▶ **Problem to solve**
Extract precisely the lines of the entries below, from the first line through the line containing "Given: Tick the RBP checkbox".

(Collected data)
# # # # # # #

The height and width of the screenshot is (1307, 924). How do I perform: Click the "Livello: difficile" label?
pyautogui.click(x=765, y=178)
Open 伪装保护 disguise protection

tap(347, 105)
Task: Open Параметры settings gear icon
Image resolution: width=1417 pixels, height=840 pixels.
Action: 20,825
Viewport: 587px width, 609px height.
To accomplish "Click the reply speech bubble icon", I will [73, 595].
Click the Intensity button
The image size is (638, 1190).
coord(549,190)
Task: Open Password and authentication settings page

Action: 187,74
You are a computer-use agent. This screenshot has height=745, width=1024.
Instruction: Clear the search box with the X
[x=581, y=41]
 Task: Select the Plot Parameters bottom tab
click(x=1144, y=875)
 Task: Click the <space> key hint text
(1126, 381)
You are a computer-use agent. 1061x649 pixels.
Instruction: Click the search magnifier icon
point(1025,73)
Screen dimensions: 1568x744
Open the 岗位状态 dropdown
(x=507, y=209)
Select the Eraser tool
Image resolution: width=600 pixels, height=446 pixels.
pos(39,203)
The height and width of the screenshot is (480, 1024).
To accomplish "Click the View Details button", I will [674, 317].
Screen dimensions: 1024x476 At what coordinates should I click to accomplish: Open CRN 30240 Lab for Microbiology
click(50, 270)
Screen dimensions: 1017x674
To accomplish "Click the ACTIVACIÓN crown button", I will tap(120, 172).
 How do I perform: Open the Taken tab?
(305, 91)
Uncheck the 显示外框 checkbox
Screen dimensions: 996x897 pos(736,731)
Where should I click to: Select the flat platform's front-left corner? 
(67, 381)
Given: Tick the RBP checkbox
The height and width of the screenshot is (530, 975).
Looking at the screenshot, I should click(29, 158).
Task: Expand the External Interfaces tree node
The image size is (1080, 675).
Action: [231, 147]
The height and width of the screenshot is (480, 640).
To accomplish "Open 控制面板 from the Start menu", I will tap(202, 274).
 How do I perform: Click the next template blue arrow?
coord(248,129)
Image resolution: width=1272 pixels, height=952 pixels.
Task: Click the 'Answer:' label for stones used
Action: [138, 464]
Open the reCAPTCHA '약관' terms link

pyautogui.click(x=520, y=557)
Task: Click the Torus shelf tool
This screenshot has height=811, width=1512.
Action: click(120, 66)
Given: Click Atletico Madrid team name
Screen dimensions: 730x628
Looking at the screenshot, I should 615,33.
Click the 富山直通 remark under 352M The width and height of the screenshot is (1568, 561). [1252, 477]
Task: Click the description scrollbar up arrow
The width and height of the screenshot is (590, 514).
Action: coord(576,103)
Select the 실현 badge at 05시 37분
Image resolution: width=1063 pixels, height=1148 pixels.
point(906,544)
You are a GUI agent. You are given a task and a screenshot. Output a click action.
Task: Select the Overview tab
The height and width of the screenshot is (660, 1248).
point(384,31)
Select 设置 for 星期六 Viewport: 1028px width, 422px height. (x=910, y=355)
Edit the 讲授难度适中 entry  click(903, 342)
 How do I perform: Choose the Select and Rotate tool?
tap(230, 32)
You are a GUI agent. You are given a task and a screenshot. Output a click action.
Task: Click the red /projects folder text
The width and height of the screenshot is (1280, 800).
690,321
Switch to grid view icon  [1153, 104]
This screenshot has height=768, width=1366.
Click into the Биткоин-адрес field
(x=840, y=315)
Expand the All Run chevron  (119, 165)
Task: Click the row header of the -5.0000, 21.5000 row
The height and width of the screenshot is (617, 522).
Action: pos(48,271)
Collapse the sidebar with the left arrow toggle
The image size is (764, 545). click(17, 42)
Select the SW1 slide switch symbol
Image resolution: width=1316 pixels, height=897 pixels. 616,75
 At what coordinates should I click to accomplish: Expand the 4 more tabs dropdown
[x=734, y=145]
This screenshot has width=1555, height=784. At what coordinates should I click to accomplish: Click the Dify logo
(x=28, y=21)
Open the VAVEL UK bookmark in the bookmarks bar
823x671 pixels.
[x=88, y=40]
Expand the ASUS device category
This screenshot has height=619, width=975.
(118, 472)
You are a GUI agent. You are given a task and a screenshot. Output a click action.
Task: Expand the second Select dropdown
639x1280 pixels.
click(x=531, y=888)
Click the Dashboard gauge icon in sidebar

# # # # # # #

▶ **Written answer**
The height and width of the screenshot is (1307, 924). How do I perform: Click the "Livello: difficile" label?
pyautogui.click(x=765, y=178)
Open 伪装保护 disguise protection

tap(347, 105)
Task: Open Параметры settings gear icon
Image resolution: width=1417 pixels, height=840 pixels.
Action: 20,825
Viewport: 587px width, 609px height.
To accomplish "Click the reply speech bubble icon", I will [73, 595].
Click the Intensity button
The image size is (638, 1190).
coord(549,190)
Task: Open Password and authentication settings page

Action: 187,74
You are a computer-use agent. This screenshot has height=745, width=1024.
Instruction: Clear the search box with the X
[x=581, y=41]
 Task: Select the Plot Parameters bottom tab
click(x=1144, y=875)
 Task: Click the <space> key hint text
(1126, 381)
You are a computer-use agent. 1061x649 pixels.
Instruction: Click the search magnifier icon
point(1025,73)
Screen dimensions: 1568x744
Open the 岗位状态 dropdown
(x=507, y=209)
Select the Eraser tool
Image resolution: width=600 pixels, height=446 pixels.
pos(39,203)
The height and width of the screenshot is (480, 1024).
To accomplish "Click the View Details button", I will [674, 317].
Screen dimensions: 1024x476 At what coordinates should I click to accomplish: Open CRN 30240 Lab for Microbiology
click(50, 270)
Screen dimensions: 1017x674
To accomplish "Click the ACTIVACIÓN crown button", I will tap(120, 172).
 How do I perform: Open the Taken tab?
(305, 91)
Uncheck the 显示外框 checkbox
Screen dimensions: 996x897 pos(736,731)
Where should I click to: Select the flat platform's front-left corner? 
(67, 381)
Given: Tick the RBP checkbox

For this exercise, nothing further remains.